The core finding, the researchers said, was the crucial role played by changes in health insurance coverage, which reduced health care access. The number of states with 23 percent or more of their adults uninsured tripled from four in 1999-2000 to 12 in 2004-05. In the same period, the number of states with less than 14 percent of adults uninsured dwindled as employer coverage became less affordable and costs outstripped wages.

“One of the themes we see running throughout the scorecard is this close correlation of access and quality,” said Cathy Schoen, senior vice president at the Commonwealth Fund and one of the report's authors, during a June press briefing on the scorecard. “States that do well on access are also doing well on quality.”

Economy Often Key Factor

The problems with access are linked to economic trends in many states. One state with declining health measures, Oklahoma, experienced a series of economic setbacks in the last 20 years as its core oil industry hit hard times. That state is one of a growing number with at least 23 percent of adults aged 18 to 64 who are uninsured.
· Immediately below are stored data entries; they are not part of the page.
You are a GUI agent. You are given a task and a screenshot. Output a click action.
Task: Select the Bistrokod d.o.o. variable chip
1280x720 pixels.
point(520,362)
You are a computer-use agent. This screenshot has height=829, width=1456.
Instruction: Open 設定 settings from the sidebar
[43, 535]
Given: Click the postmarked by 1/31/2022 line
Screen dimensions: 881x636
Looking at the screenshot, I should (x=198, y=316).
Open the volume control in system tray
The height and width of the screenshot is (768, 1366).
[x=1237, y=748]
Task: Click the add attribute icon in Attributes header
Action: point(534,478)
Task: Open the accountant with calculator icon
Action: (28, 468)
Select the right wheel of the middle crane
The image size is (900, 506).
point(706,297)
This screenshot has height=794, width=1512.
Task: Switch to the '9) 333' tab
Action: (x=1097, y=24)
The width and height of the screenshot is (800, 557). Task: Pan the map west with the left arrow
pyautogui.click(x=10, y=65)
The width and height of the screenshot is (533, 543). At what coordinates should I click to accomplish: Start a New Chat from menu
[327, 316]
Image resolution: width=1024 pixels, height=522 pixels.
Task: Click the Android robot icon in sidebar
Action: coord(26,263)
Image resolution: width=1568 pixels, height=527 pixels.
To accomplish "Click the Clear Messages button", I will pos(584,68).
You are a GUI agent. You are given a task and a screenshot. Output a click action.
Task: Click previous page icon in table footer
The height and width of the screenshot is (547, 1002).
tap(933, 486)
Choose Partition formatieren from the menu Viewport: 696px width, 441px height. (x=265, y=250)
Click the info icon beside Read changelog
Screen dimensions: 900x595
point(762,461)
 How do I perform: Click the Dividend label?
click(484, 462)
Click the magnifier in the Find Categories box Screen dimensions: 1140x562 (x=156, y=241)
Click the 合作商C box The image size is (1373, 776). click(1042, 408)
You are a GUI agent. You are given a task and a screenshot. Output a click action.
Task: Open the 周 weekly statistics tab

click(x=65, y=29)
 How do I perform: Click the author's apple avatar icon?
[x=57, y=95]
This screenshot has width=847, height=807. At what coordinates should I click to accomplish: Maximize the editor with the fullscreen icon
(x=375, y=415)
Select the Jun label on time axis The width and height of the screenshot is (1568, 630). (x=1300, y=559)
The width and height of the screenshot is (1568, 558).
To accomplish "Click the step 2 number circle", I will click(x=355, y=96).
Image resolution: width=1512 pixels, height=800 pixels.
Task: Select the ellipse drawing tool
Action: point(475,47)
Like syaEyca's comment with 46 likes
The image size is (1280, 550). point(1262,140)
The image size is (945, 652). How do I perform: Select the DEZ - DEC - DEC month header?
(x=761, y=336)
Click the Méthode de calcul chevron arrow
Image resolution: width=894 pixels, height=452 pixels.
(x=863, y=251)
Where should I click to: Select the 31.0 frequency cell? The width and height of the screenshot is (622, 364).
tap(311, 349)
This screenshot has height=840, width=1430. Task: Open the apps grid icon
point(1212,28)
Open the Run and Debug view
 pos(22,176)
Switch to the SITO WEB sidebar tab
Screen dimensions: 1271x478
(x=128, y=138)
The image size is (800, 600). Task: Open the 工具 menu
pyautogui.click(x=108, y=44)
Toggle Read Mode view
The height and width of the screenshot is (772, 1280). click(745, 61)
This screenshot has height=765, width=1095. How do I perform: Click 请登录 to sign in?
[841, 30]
“We have one of the highest rates of uninsurance in the country,” said Peter Budetti, M.D., a professor at the University of Oklahoma College of Public Health.

Age-adjusted mortality rates in Oklahoma used to be very close to the national mortality rates, but they suddenly separated a decade ago, he said, when his state's rate exceeded national norms.

Even states that did better in the scorecard experienced declines in recent years. Chris Koller, Rhode Island's health insurance commissioner, said a variety of factors contributed to the rise in the number of uninsured adults in his state.

Koller said 45,000 state residents lost insurance from 1999-2000 to 2004-05 because employers tightened eligibility to exclude part-time workers. Companies took this action to control the rising costs of insuring their full-time workers.

Mary Wakefield, associate dean for rural health at the University of North Dakota School of Medicine, said good scorecard results for her state were linked to several factors, including a higher-than-average ratio of primary care providers to population. Research studies, she said, have identified primary care as the key to managing chronic and expensive-to-treat conditions such as diabetes and asthma.

“States that rely more on primary care to manage chronic illness tend to have lower Medicare spending and use fewer hospital beds,” she said.

Schoen noted that the scorecard did not find a “systematic relationship” between health care costs and quality. The report identified several instances of states that had widely available, high-quality care that were spending less than states where quality of care lagged.

Solutions Differ

Highlighting some state efforts to improve the overall health measures assessed in the scorecard report, Koller noted that Rhode Island has launched an effort to fund expanded disease-prevention efforts and will seek more federal assistance to augment that effort.

Oklahoma has started an insurance-subsidy program for employees of small businesses to compensate for the declining number of such businesses offering health insurance. It also is using increased cigarette taxes to fund health care programs and a healthy-living initiative to raise its residents' awareness of health-related issues.

Increased use of health-information technology and telemedicine, Wakefield said, should improve statewide health care outcomes, especially in states with large rural areas. The most promising approaches will increase coordination of the health care provided, such as expanded use of “medical homes,” which assign one clinician to coordinate all of a patient's health care needs.

“I would encourage health staff to think about this, to think about filtering every policy, piece of legislation, program that you are evaluating through a prism that helps you to distinguish whether the policy or piece of legislation you are looking at will further fragment or splinter health care delivery and payment policy, or whether [it] could help to build system-ness, cohesion, and coordination into health care,” she said.